** Start Supplied material **

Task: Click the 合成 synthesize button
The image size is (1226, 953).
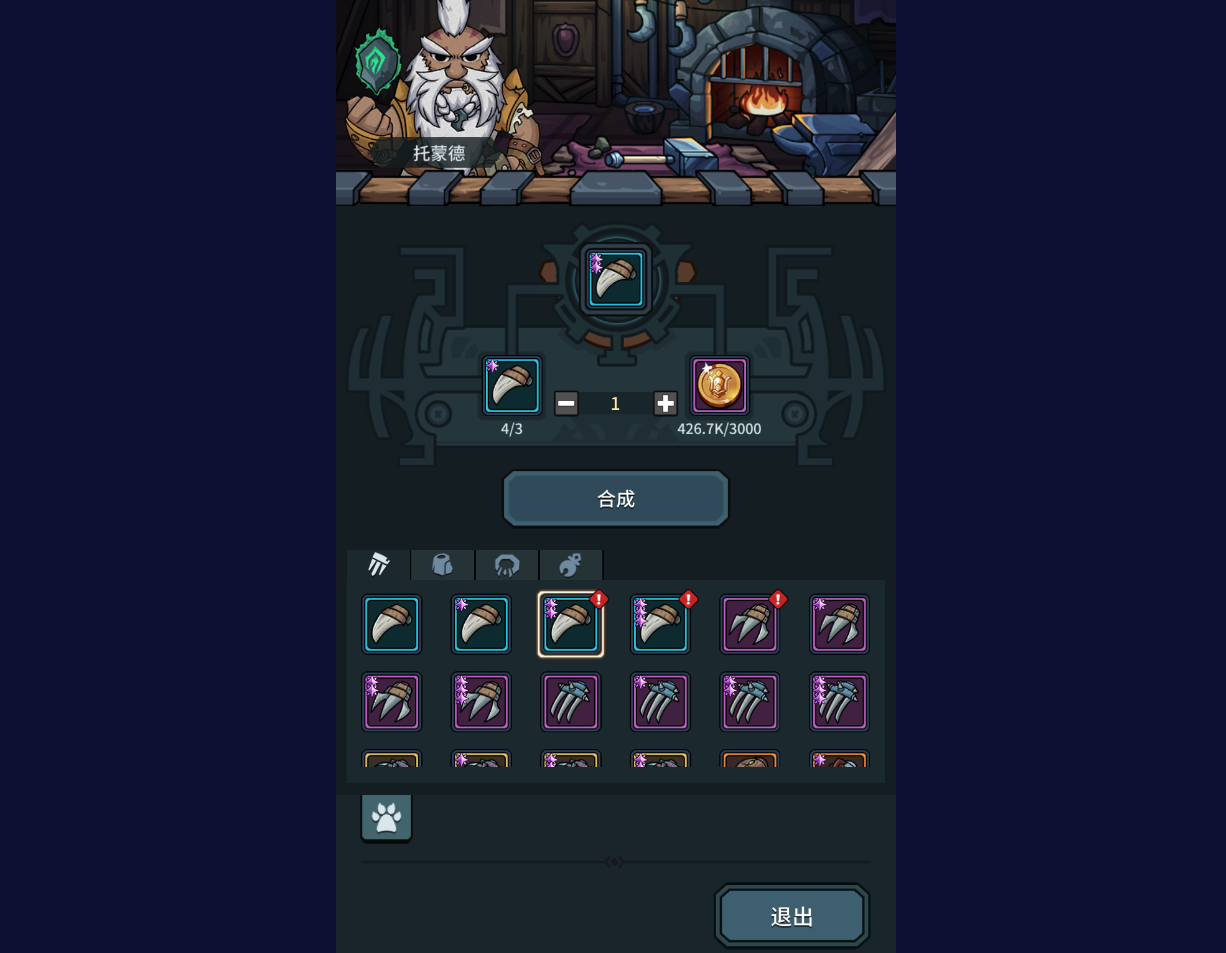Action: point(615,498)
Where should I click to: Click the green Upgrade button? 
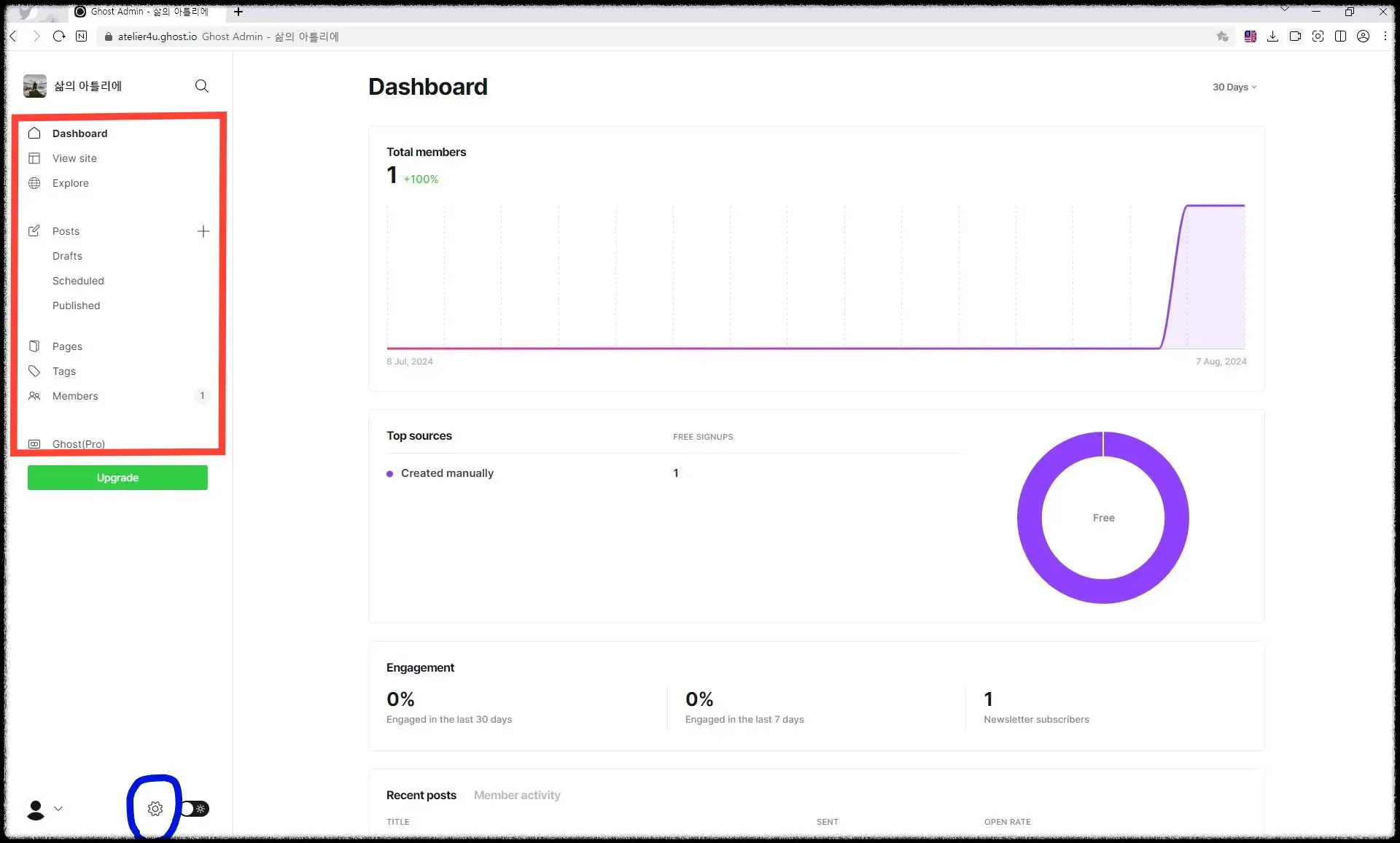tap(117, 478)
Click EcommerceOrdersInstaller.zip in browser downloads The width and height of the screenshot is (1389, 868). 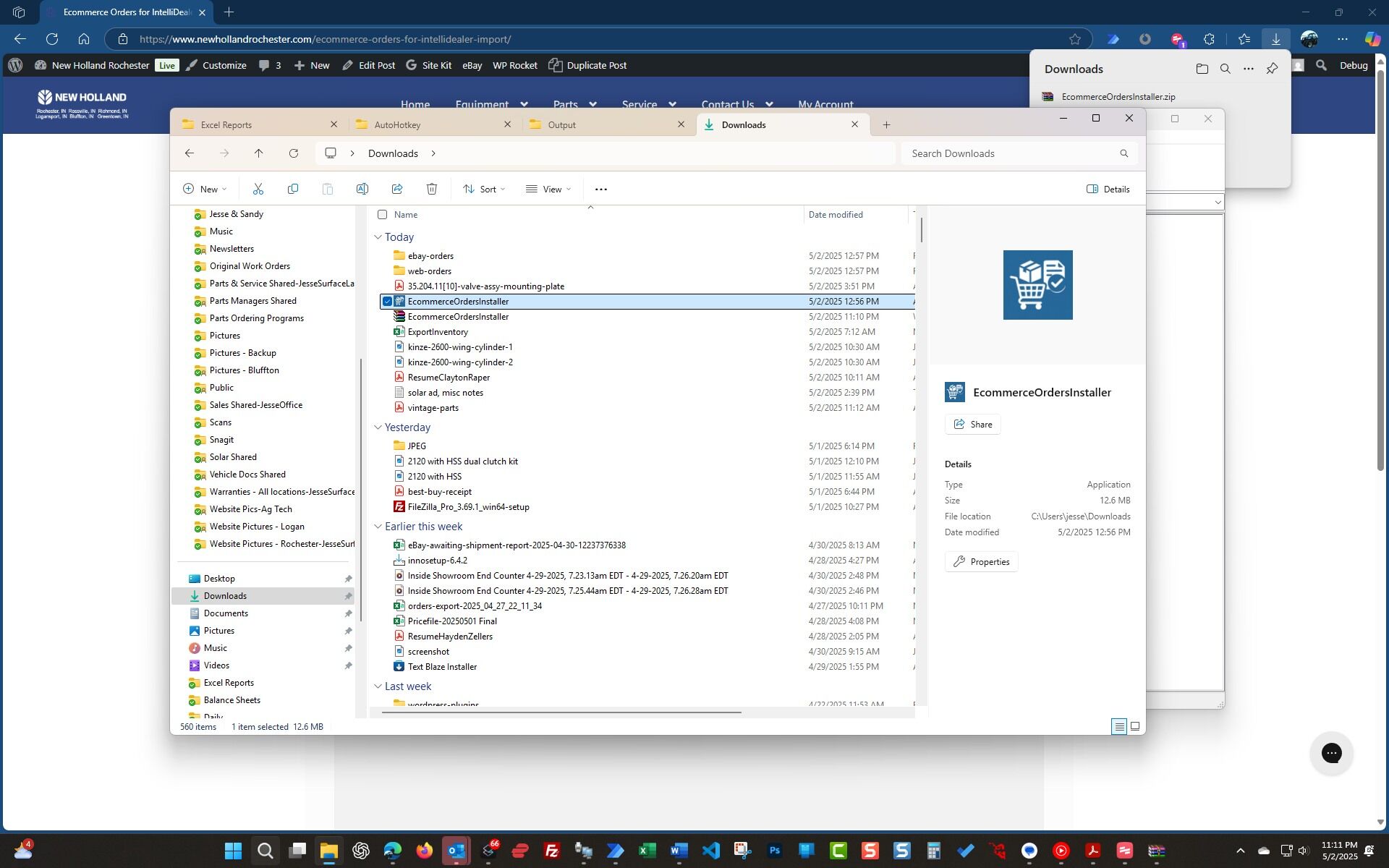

** End Supplied material **

Please count the lines of the items above that contain the word "button", and give only that number.

:: Answer to the exercise ::
2